There is a new resolver module available at CIR (Chemical Identifier Resolver): “name patterns“. It allows for Google-like searches on our name index which currently holds approx. 70 million names. The module regards a chemical name, for instance the name “(p-Nitrobenzoyl)acetone“, internally as a sentence consisting of the three words “p“, “nitrobenzoyl“, and “acetone“. It is still kind of experimental, i.e. it might not work at times, but we would be happy to hear about how useful it is. The search for chemical names is perfomed by the Sphinx SQL full-text search engine.
Before I show some examples, please note the following: because of performance reasons, CIR does not use the name pattern module per default, it has to be named explicitly by the resolver URL parameter “resolver“, e.g.
https://cactus.nci.nih.gov/chemical/structure/morphine/smiles/xml?resolver=name_pattern
This is the identical behavior to what we described in this earlier post for the “name by chemspider” resolver module. The URL shown above request the SMILES strings for all structures containing the word “morphine” in their name. The result is always restricted to the 100 most relevant entries (the relevance of a name is determined by Sphinx).
The usage of the name pattern module can also be combined with any other CIR module, e.g. the following request includes the “name by chemspider” module (for a full name match) and the “name pattern” module:
https://cactus.nci.nih.gov/chemical/structure/morphine/smiles/xml?resolver=name_by_chemspider,name_pattern
If you look at the XML returned by CIR, the name to which the name pattern successfully has been matched is available from the notation attribute of a data item:
<data id="3" resolver="name_pattern" string_class="Chemical Name Pattern" notation="Morphine N-oxide">
<item id="1">[C@@]125C3=C4C[C@H]([C@@H]1C=C[C@@H]([C@@H]2OC3=C(C=C4)O)O)[N+](C)([O-])CC5</item>
</data>
Examples
Now the cool things – all following examples request the SMILES strings for all structures whose names contain:
- the words “morphine” and “methyl” (name pattern: ‘+morphine +methyl‘):
https://cactus.nci.nih.gov/chemical/structure/+morphine +methyl/smiles/xml?resolver=name_pattern
- the words “morphine” and “methyl” but not “ester” (name pattern: ‘+morphine +methyl -esther‘):
https://cactus.nci.nih.gov/chemical/structure/+morphine +methyl -esther/smiles/xml?resolver=name_pattern
- the substring “morphine” as a word end (name pattern: ‘*morphine‘):
https://cactus.nci.nih.gov/chemical/structure/*morphine/smiles/xml?resolver=name_pattern
- the substring “morphine” somewhere in the name (name pattern: ‘*morphine*‘) :
https://cactus.nci.nih.gov/chemical/structure/*morphine*/smiles/xml?resolver=name_pattern
- the substring “*morphine*” and the literal string ‘ “3-methyl ether “‘ (name pattern: ‘+*morphine* +”3-methyl ether“‘)
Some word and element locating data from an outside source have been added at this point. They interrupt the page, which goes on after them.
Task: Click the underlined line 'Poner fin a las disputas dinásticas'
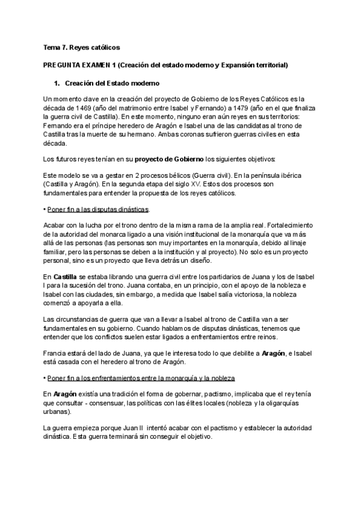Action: [x=97, y=210]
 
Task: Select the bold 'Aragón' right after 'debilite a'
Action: [x=265, y=352]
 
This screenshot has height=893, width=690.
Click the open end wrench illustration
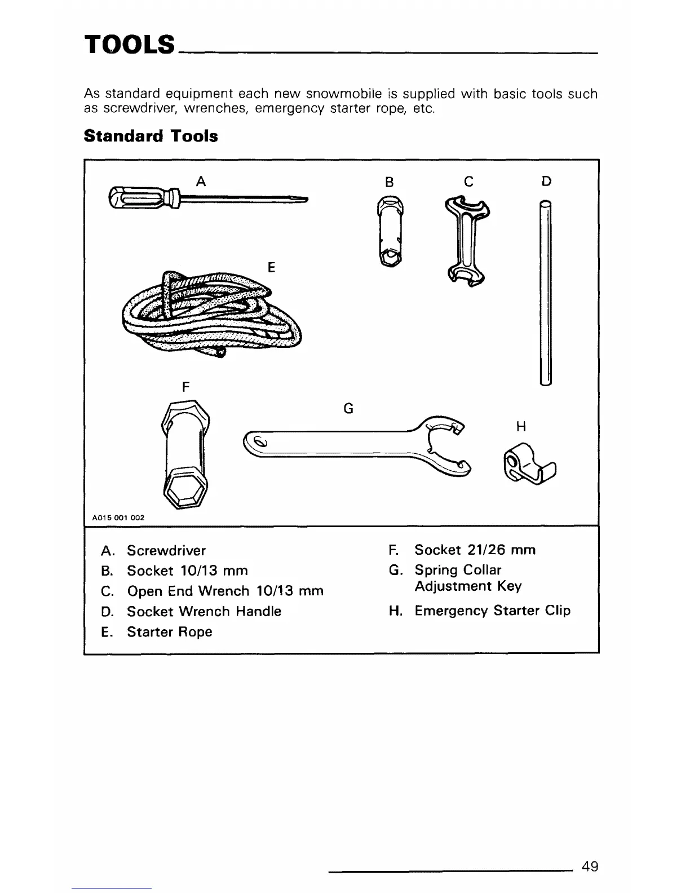[x=468, y=240]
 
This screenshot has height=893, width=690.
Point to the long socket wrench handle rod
[x=545, y=293]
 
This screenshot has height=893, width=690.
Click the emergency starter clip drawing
[x=527, y=465]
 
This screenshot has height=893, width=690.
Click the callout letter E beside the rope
[x=271, y=267]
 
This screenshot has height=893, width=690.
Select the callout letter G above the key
[x=348, y=408]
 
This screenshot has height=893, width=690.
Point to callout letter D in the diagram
[x=546, y=181]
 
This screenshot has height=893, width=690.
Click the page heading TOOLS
[x=130, y=43]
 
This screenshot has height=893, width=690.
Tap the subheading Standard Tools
[x=151, y=136]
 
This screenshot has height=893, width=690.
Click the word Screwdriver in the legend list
[x=166, y=550]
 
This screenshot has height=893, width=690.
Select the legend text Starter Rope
[x=169, y=631]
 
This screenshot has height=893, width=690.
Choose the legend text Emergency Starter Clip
[x=492, y=611]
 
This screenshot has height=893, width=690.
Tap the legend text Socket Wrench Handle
[x=204, y=611]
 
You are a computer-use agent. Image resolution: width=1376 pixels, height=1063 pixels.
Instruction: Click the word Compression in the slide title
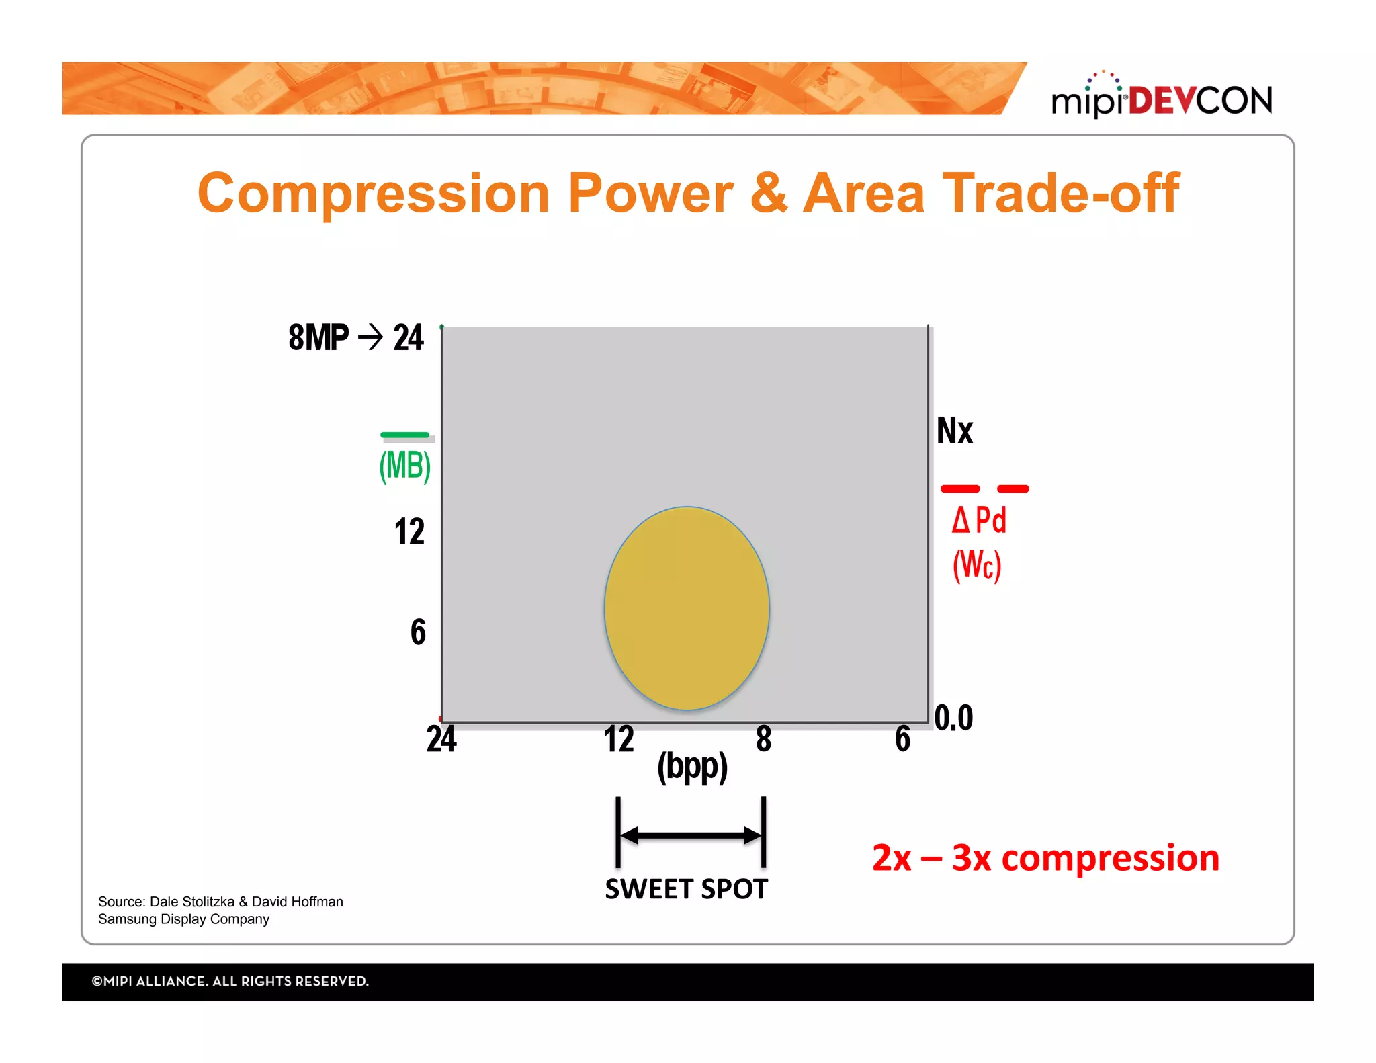pyautogui.click(x=373, y=194)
https://cactus.nci.nih.gov/chemical/structure/+*morphine* +"3-methyl ether"/smiles/xml?resolver=name_pattern
Fancy things
- a single character “m” and the word “benzene” in a maximum distance of 3 words (nice to find smaller aromatic ring systems, name pattern: ‘“m benzene”~3‘):
https://cactus.nci.nih.gov/chemical/structure/"m benzene"~3/smiles/xml?resolver=name_pattern
- the words “magnesium” or “sodium” and the word “chloride” (name pattern: ‘(magnesium|sodium) +chloride‘)
https://cactus.nci.nih.gov/chemical/structure/(magnesium|sodium) +chloride/smiles/xml?resolver=name_pattern
(Long) Chemical names
The name pattern module can also be used to match full chemical names, however performance is not so good. Additionally, if you want to search, e.g., for ‘[2-[[(1R)-1-(benzyl)-2-keto-propyl]amino]-2-keto-ethyl]-[4-(difluoromethoxy)benzyl]-methyl-ammonium‘ you have to quote it, otherwise dashes are seen as minus operators (excluding the next word). So here is the correct way for a full name request:
https://cactus.nci.nih.gov/chemical/structure/"[2-[[(1R)-1-(benzyl)-2-keto-propyl]amino]-2-keto-ethyl]-[4-(difluoromethoxy)benzyl]-methyl-ammonium"/smiles/xml?resolver=name_pattern
However, for better performance and uncertainties about the spelling used in the database, it is probably smarter to ignore interpunctations and trying it this way (which only includes the important chemical syllables of the name above linked by + operators, name pattern: ‘+”(1R)-1-benzyl“ +keto +propyl +amino +ethyl +difluoromethoxy +ammonium‘):
https://cactus.nci.nih.gov/chemical/structure/"(1R)-1-benzyl+" +keto +propyl +amino +ethyl +difluoromethoxy +ammonium/smiles/xml?resolver=name_pattern
I hope it is useful,
Markus